▶ [Page excerpt]
● ● ● ● ● ● ●

December 13, 2017

A spreadsheet for Sprint acceleration Force-Velocity-Power profiling

Written with Dr Pierre Samozino (University Savoie Mont Blanc)

Due to popular demand and frequent requests from sport practitioners and researchers, we have decided to publish a spreadsheet and tutorial for implementing our sprinting FVP field method based on split times measurements during a 30-m, all-out sprint acceleration, from a standing (2 or 3-point) start. This simple method has been initially proposed and validated against force plate data by Samozino et al. in 2016, and used afterwards in several publications (see here).

Download this spreadsheet HERE.

Watch the 10’ video tutorial here: 



This spreadsheet will automatically calculate the sprint force-velocity profile based on the following input variables: 5 split times over a 30 or 40-m acceleration, air temperature and pressure, stature and body mass of the athlete, based on the modeling of the position-time curve by an exponential function. 
After a quick adjustment of the 2 variables of the exponential model (maximal velocity Vmax and time constant Tau) to fit the actually measured split times, it will automatically display the FVP curves, the main mechanical outputs and the mechanical effectiveness. Note that you will need to install/use the Excel Solver add-in macro for this adjustment.

● ● ● ● ● ● ●

▶ [Items]
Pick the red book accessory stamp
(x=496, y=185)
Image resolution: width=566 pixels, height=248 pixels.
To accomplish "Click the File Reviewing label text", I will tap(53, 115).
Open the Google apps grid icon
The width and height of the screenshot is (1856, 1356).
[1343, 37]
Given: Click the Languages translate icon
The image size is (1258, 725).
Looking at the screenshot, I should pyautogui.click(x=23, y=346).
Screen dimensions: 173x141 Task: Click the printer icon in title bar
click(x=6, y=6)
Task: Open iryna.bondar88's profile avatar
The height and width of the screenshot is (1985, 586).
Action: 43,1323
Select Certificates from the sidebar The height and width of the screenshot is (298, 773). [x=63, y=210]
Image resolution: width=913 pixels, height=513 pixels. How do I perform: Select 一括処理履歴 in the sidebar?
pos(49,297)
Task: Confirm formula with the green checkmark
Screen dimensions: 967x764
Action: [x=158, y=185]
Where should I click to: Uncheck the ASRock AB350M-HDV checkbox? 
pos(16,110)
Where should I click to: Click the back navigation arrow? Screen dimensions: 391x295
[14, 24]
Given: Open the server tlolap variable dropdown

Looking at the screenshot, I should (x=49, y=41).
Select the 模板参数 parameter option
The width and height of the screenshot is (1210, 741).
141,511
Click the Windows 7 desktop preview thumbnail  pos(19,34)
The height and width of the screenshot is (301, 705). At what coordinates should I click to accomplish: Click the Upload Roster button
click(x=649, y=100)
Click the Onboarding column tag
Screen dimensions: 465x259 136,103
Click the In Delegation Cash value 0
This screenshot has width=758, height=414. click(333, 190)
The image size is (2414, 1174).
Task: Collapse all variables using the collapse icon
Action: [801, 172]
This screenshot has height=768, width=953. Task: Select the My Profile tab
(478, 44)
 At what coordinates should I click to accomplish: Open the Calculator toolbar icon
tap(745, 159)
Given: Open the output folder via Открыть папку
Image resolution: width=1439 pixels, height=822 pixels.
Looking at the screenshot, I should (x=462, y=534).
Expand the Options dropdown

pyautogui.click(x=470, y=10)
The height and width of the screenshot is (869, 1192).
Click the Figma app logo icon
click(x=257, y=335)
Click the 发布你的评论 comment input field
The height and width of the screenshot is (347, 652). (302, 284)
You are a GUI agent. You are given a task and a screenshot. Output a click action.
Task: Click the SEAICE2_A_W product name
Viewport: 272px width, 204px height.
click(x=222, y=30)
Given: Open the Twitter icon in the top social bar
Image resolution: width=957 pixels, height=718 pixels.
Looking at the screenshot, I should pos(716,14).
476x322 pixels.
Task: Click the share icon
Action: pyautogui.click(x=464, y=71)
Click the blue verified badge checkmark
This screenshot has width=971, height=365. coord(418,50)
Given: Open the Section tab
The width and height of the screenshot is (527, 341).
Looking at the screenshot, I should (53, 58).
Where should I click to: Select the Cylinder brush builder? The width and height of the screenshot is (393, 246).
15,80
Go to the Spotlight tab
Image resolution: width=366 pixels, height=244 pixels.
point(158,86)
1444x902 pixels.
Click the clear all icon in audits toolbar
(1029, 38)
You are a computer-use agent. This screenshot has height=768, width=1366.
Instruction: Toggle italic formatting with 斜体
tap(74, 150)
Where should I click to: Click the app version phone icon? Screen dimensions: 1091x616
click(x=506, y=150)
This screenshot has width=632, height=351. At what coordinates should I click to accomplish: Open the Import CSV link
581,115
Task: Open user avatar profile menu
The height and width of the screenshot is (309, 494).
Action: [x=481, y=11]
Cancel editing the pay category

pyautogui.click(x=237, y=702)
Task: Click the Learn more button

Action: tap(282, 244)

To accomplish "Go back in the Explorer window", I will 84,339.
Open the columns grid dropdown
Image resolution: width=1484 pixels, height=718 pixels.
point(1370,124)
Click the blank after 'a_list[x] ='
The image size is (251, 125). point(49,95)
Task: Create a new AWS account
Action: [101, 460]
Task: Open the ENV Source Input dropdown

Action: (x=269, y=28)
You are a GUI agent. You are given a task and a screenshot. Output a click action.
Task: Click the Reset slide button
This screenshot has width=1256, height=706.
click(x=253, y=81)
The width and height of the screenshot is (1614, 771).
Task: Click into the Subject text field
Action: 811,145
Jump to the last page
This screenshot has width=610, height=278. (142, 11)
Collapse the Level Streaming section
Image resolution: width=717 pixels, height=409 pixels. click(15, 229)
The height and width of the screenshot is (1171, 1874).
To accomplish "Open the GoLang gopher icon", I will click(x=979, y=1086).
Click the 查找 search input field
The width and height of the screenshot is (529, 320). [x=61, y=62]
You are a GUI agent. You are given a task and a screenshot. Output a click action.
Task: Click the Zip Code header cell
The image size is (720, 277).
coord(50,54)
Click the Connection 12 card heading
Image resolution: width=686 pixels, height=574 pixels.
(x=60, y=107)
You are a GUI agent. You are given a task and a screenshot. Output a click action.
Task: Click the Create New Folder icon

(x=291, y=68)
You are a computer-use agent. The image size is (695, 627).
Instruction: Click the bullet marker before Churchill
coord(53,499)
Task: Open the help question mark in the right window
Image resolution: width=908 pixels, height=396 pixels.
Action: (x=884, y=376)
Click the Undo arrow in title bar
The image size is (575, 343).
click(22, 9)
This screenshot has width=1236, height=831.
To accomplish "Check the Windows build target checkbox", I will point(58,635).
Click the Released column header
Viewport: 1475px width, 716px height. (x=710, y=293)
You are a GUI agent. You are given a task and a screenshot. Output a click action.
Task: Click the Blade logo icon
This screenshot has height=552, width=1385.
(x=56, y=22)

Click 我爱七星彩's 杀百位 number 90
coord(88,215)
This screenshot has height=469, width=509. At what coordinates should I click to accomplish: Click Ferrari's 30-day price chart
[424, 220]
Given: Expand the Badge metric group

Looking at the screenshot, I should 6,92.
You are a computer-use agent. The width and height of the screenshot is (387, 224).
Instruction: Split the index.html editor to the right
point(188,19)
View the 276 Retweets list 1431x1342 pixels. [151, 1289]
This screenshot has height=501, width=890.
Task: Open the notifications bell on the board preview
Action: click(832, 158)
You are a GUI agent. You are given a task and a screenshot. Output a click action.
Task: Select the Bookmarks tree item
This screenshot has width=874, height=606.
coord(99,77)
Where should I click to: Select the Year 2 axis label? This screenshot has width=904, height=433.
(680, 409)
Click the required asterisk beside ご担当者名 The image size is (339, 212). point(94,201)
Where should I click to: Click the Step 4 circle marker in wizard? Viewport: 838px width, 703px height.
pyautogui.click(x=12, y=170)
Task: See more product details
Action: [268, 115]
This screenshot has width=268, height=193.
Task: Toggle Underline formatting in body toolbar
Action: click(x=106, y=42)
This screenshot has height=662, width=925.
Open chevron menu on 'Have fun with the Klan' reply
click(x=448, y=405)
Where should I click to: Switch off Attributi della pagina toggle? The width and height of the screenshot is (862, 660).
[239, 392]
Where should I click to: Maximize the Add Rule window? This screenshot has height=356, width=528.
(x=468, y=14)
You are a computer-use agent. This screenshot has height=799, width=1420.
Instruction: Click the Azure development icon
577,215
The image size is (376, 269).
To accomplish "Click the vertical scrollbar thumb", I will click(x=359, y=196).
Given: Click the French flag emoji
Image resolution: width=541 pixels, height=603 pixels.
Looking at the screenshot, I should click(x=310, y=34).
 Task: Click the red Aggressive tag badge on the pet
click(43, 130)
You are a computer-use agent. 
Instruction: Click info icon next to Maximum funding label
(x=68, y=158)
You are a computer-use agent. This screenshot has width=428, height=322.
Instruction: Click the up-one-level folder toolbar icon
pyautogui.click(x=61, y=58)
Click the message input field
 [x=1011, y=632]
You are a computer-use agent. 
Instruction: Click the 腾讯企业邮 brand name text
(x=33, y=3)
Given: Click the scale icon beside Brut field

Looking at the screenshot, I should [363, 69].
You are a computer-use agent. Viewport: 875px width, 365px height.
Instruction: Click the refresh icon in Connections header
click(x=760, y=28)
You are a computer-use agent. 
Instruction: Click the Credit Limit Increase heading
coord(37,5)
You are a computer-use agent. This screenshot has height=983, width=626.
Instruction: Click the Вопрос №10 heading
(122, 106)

● ● ● ● ● ● ●

▶ [Exercise task 1] In the sprint profiling page, swap "spreadsheet" for "workbook" and reproduce the passage starting with "December 13, 2017" and going on through "this spreadsheet HERE.".
▶ [Exercise task 2]
Answer these questions using the sprint profiling page:
(a) Which university is Dr Pierre Samozino affiliated with?
(b) Over what sprint distance are split times measured in the field method?
(c) Which Excel add-in must be installed to adjust the exponential model?

▶ [Right answer 1]
December 13, 2017

A workbook for Sprint acceleration Force-Velocity-Power profiling

Written with Dr Pierre Samozino (University Savoie Mont Blanc)

Due to popular demand and frequent requests from sport practitioners and researchers, we have decided to publish a workbook and tutorial for implementing our sprinting FVP field method based on split times measurements during a 30-m, all-out sprint acceleration, from a standing (2 or 3-point) start. This simple method has been initially proposed and validated against force plate data by Samozino et al. in 2016, and used afterwards in several publications (see here).

Download this workbook HERE.

▶ [Right answer 2]
(a) University Savoie Mont Blanc
(b) 30 m
(c) The Excel Solver add-in macro